The image is the Spasskaya Gate at the Kremlin. The question is whether there is a political scandal in the United States regarding intervention in the 2016 elections by the Russians.
What the Russians almost certainly did is to hack the Democratic National Committee’s email servers, download information, and then release it to the public for the purpose of embarrassing the Clinton Campaign. If you want to investigate that question, I suggest the book, “The Plot to Hack America: How Putin’s Cyberspies and WikiLeaks Tried to Steal the 2016 Election” by Malcolm Nance.

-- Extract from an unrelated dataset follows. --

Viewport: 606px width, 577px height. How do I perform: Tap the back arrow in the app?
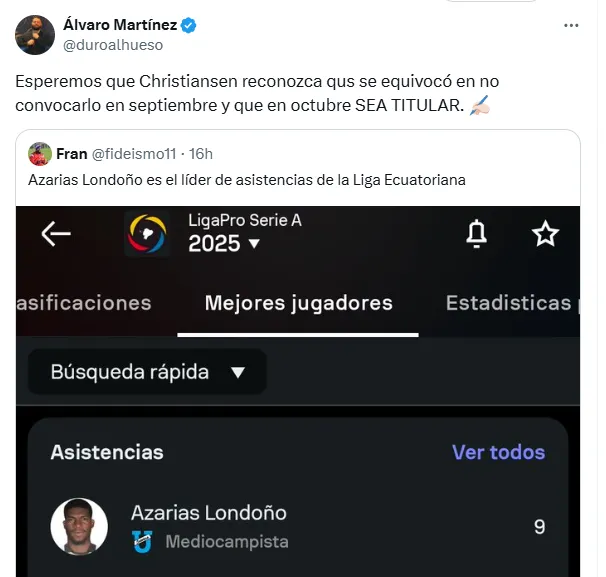pos(56,234)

What is less clear at the present is to what degree, if any, the Trump campaign was involved. The fact that Trump Campaign apparatchik, now US Attorney General, Jeff Sessions had contacts with the Russian Ambassador (considered by some to be Russia’s top spy in the US) and then lied about it to Congress seems troublesome. It is also troublesome that the FBI, whom Sessions oversees, has been less than forthcoming to the Congressional committee that is going to investigate the Russian hacking.
I cannot help but see emerging parallels with the Watergate scandal, where government officials lied, and Nixon tried to sabotage the investigation of the Watergate burglary, which was also an attempt to use illegal means to gain information useful in an election campaign. Donald Trump spreads fake news about the question, but has not quite passed over into obstruction. [This article was originally written before Trump fired FBI director James Comey strengthening the parallel to Nixon who fired the Watergate special prosecutor.]
We are at a very early stage in the process of getting to the bottom of the story, and not quite to the point of asking the question: “what did the President know, and when did he know it?”